Tuesday, March 14, 2006

The Night Watch by Sarah Waters

My second book recommendation for 2006 is a hearty one. I just finished The Night Watch by Sarah Waters and loved it. I had previously attempted to read Waters' Tipping the Velvet but not being a fan of period pieces or historical fiction, I abandoned it fairly quickly. However, The Night Watch is set in wartime London, something that fascinates me, partly because when I lived there I used to wander around looking at which buildings survived the Blitz and which didn't (like Kings College London where I spent my days). And partly because I read a fascinating account of the effect the Blitz had on Londoners in A War of Nerves: Soldiers and Psychiatrists in the Twentieth Century.

The book is comprised of four storylines that center around individual characters, but they are all connected in some way. Kay, a former ambulance driver, who now dresses like a boy and spends her days spying on the patients being treated by her landlord. Viv, who is consumed with loyalty to her married ex-soldier boyfriend and her brother, Duncan, recently released from prison. And finally Helen, who cannot stop second-guessing her lover for some mysterious reason.

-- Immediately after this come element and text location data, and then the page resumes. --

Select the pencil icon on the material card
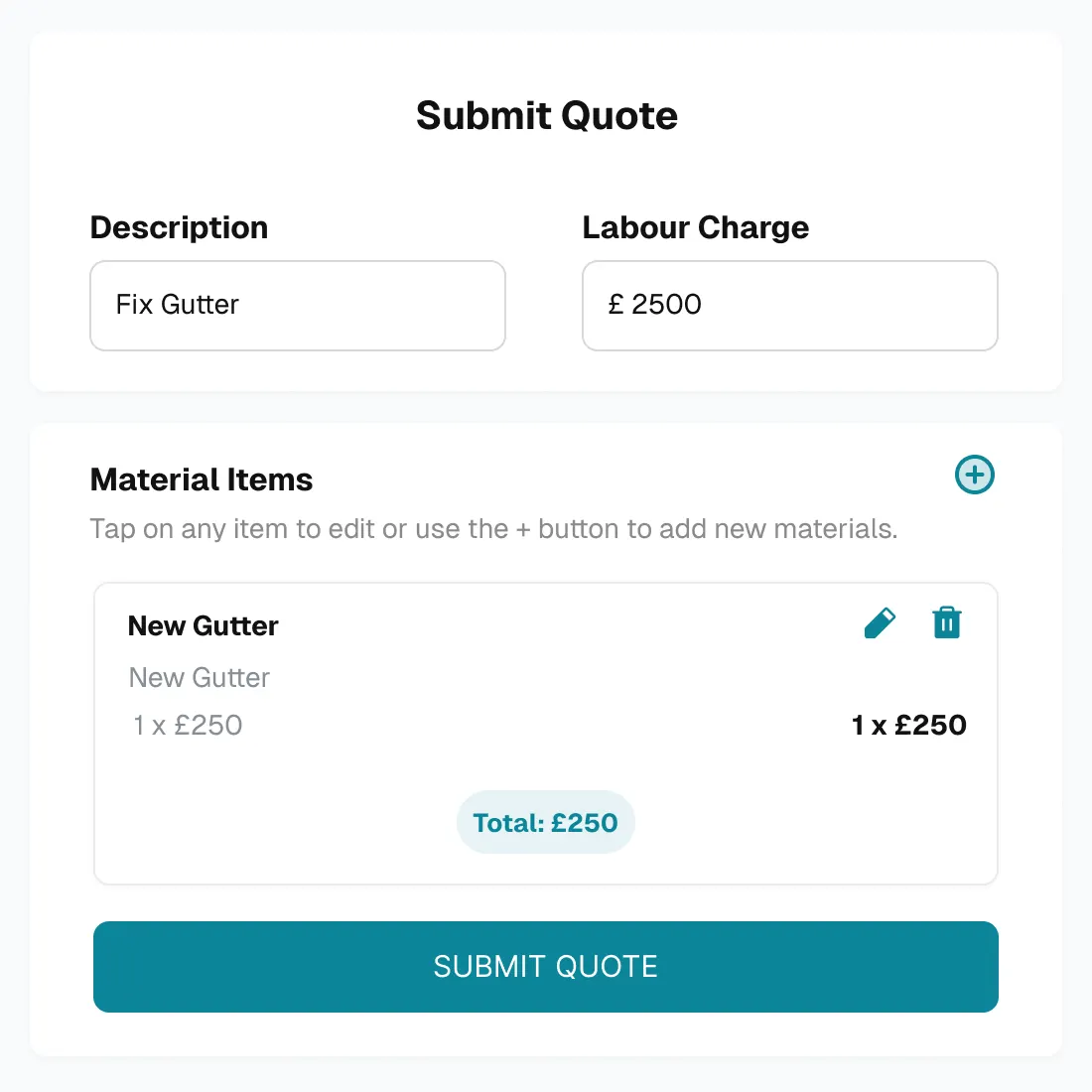 [x=880, y=622]
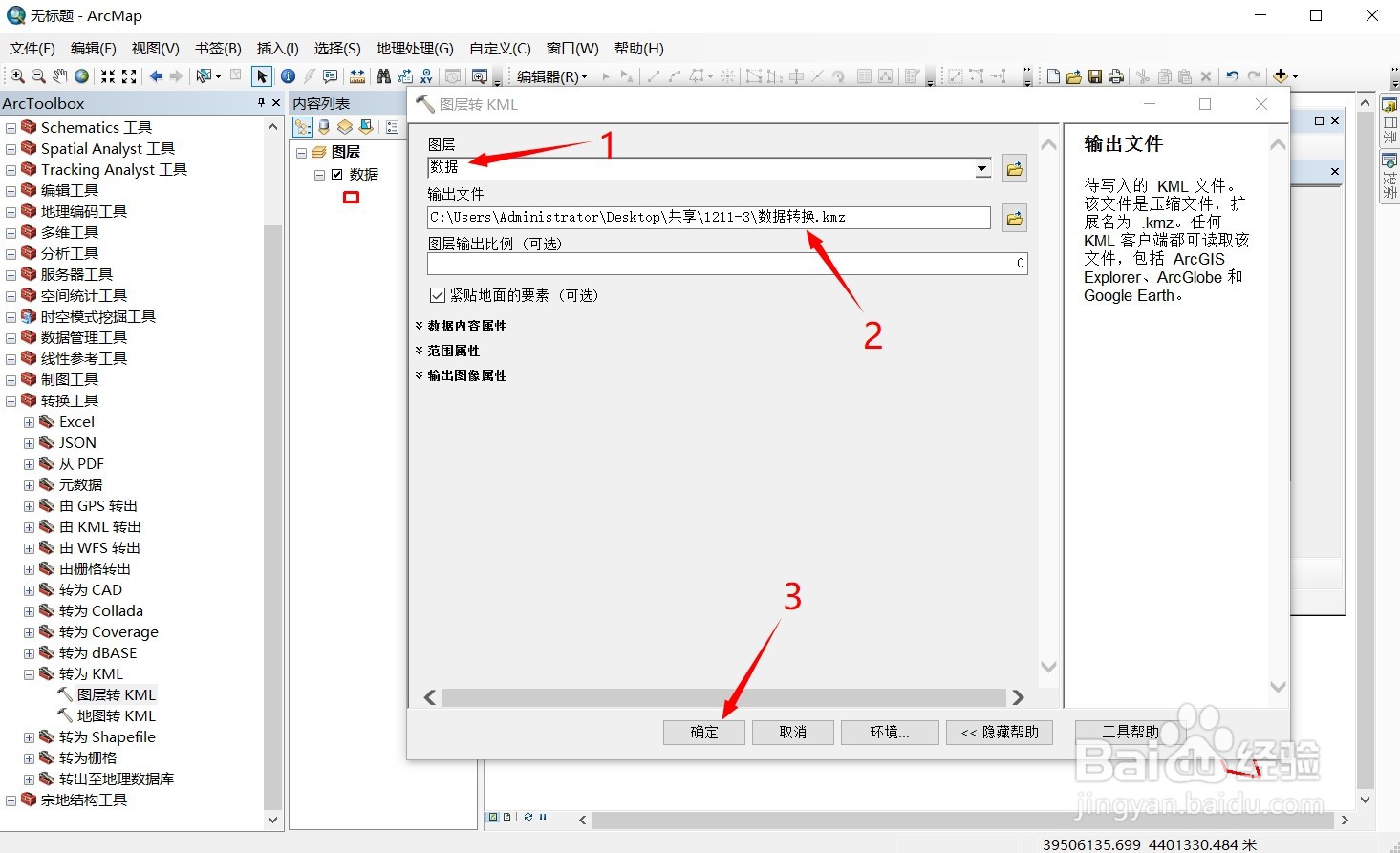The width and height of the screenshot is (1400, 853).
Task: Expand the 转为 CAD tree node
Action: 29,589
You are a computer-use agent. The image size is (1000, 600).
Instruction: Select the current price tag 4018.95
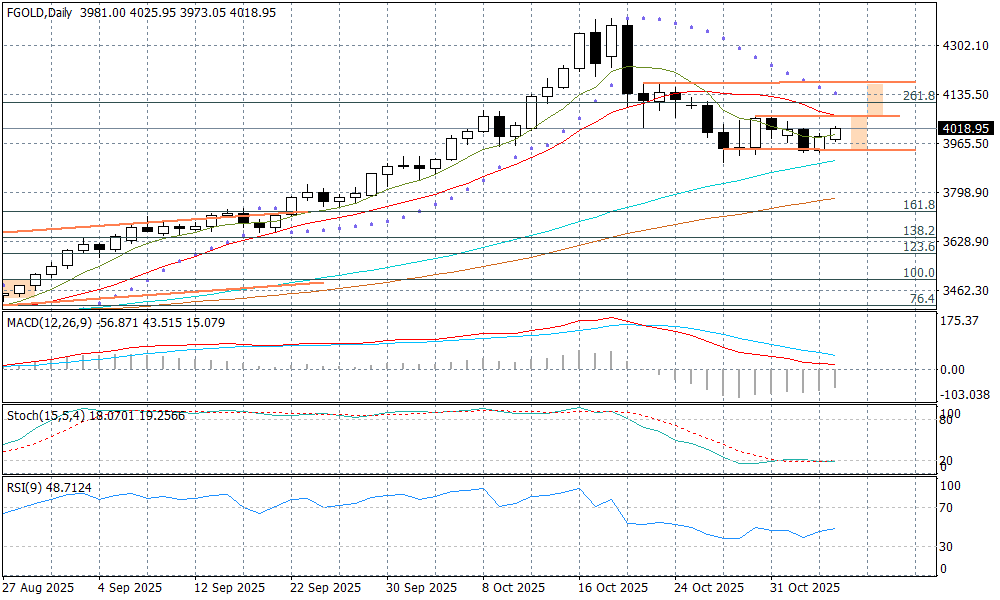tap(966, 128)
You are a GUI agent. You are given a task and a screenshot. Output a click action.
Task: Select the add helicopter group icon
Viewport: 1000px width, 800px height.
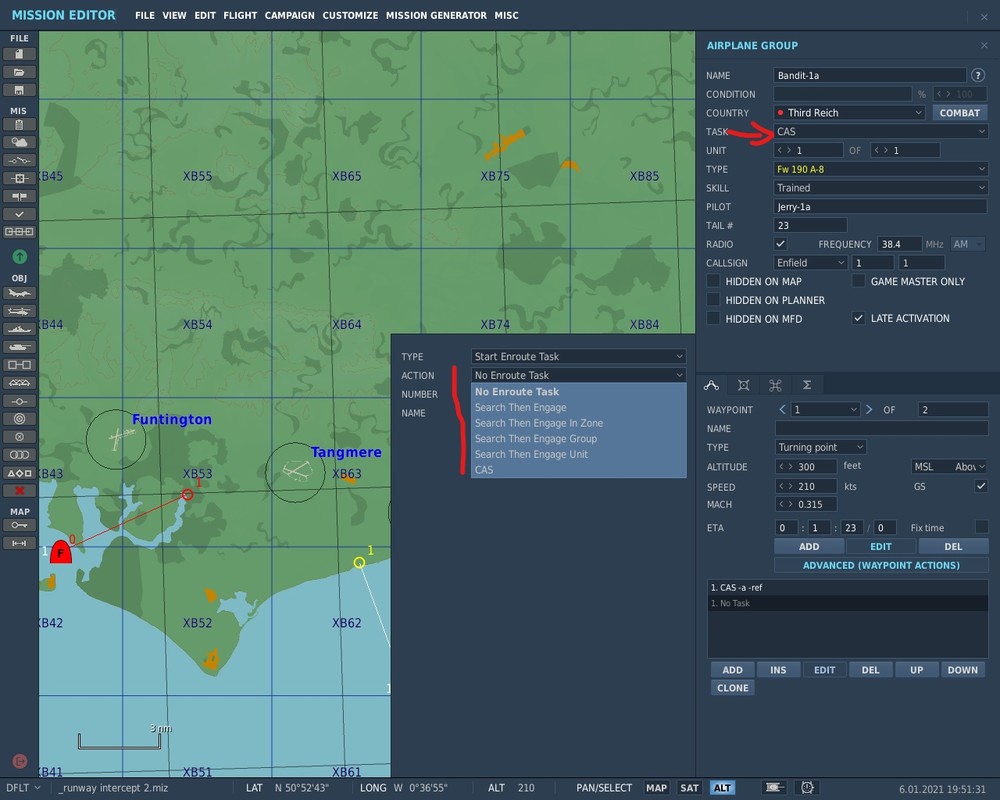point(19,311)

Waters' style is somewhat cold and clinical, but this turns out to be extremely effective as she layers the story until small nuances are picked up and the connections between characters are realized. The book also reads backwards - beginning with the post-war exhaustion of 1947, through the numbness of 1944, to the disbelief and suspended normalcy of the Blitz in 1941. A piece of work I will have to read again to truly see everything Waters has built in this story - and very much recommended. For a much better review that this, The Guardian comes to the rescue.